- _ZU BEARBEITENDE AUFGABEN_:
a - Erläutern Sie anhand des Forenbeitrags, weshalb darin ein Dialer mit einer Rufnummer nach Dänemark vermutet wird.
b - Welchen Betrag stellt die HFM laut dem Forenbeitrag in Rechnung, und wofür?
c - Schreiben Sie aus dem Forenbeitrag den Abschnitt von „## Anonymous (23“ bis „MEDIA ApS Kopenhagen.“ wortgetreu ab.

- _ZU LESENDER TEXT_:
# Hamburger Forderungs-Management: Monats - Abonnement



## Anonymous (23 März 2004)

Die HFM schickt mir eine Rechnung über 
Internet - Service :1 Monats - Abonnement 49,- Euro

Auf email-Protest bekomme ich einen Einzelverbindungsnachweis zu einem offenbar dänischen Anschuss.
Zur fraglichen Zeit hat sich ein Programm d.exe eingenistet.
Die Forderung kommt ursprünglich von GAZA MEDIA ApS Kopenhagen.
Ich vermute ein Dialer mit einer Rufnummer nach Dänemark über den dann auch der Service "gebucht" wurde.
Die Telekom gibt vorab keine Auskunft ob und wie oft eine dänische Nummer angewählt wurde. Da könnten ja noch weitere Kosten auflaufen?
Ist das erfahrungsgemäß eine einzige Rechung oder ist jetzt monatllich mit solchen Rechnungen zu rechnen?
Sollte man bezahlen, um den Kopf wieder frei zu kriegen?


----------



## haudraufundschluss (23 März 2004)

- _AUSZUG DER DATEN_:
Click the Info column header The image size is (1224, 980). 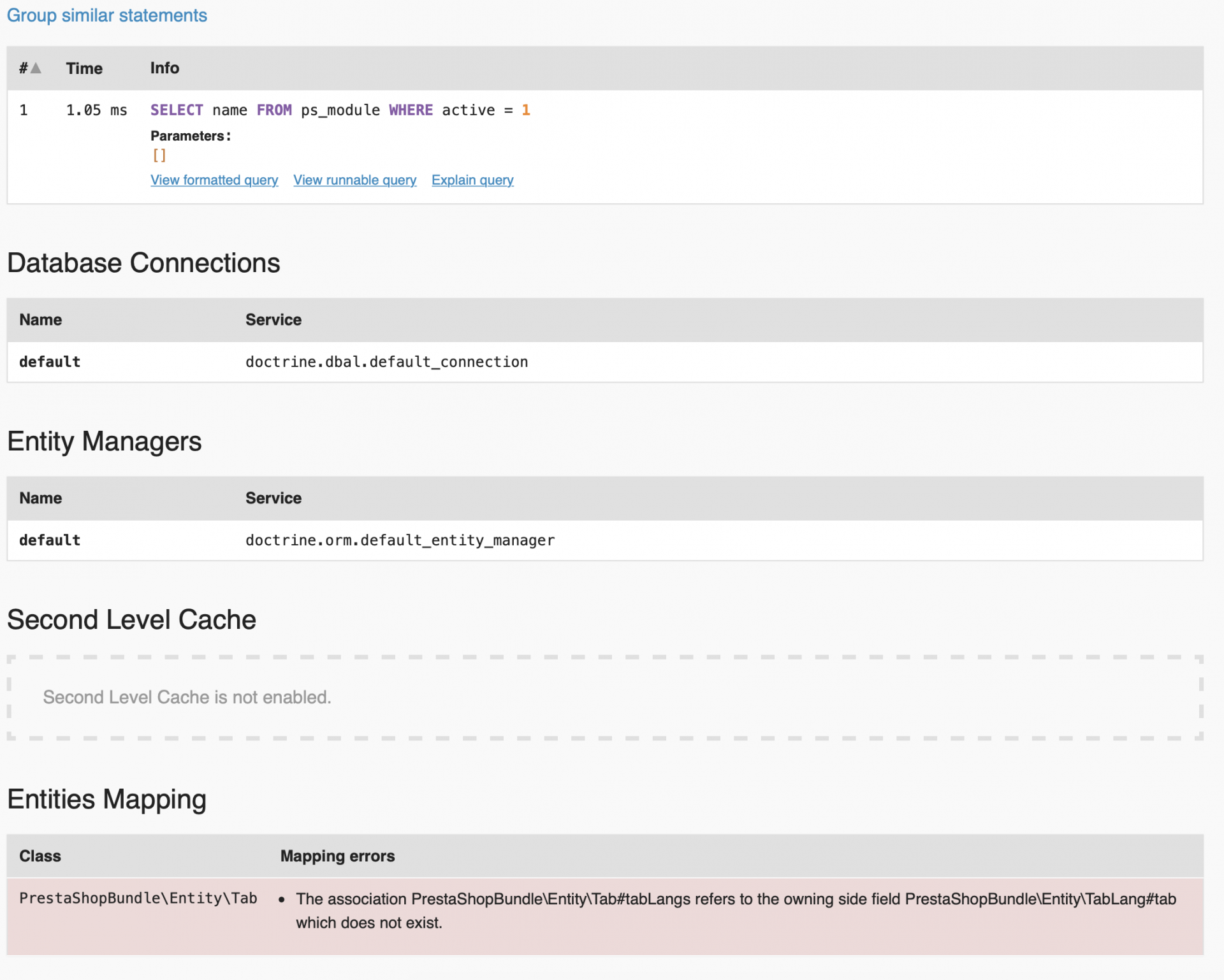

- _ERGEBNISSE DER AUFGABEN_:
a - Auf den Protest per E-Mail folgte ein Einzelverbindungsnachweis zu einem offenbar dänischen Anschluss. Zur fraglichen Zeit hatte sich ein Programm d.exe eingenistet. Die Forderung stammt ursprünglich von GAZA MEDIA ApS in Kopenhagen.

b - 49 Euro für ein Monats-Abonnement für einen Internet-Service.

c -
## Anonymous (23 März 2004)

Die HFM schickt mir eine Rechnung über 
Internet - Service :1 Monats - Abonnement 49,- Euro

Auf email-Protest bekomme ich einen Einzelverbindungsnachweis zu einem offenbar dänischen Anschuss.
Zur fraglichen Zeit hat sich ein Programm d.exe eingenistet.
Die Forderung kommt ursprünglich von GAZA MEDIA ApS Kopenhagen.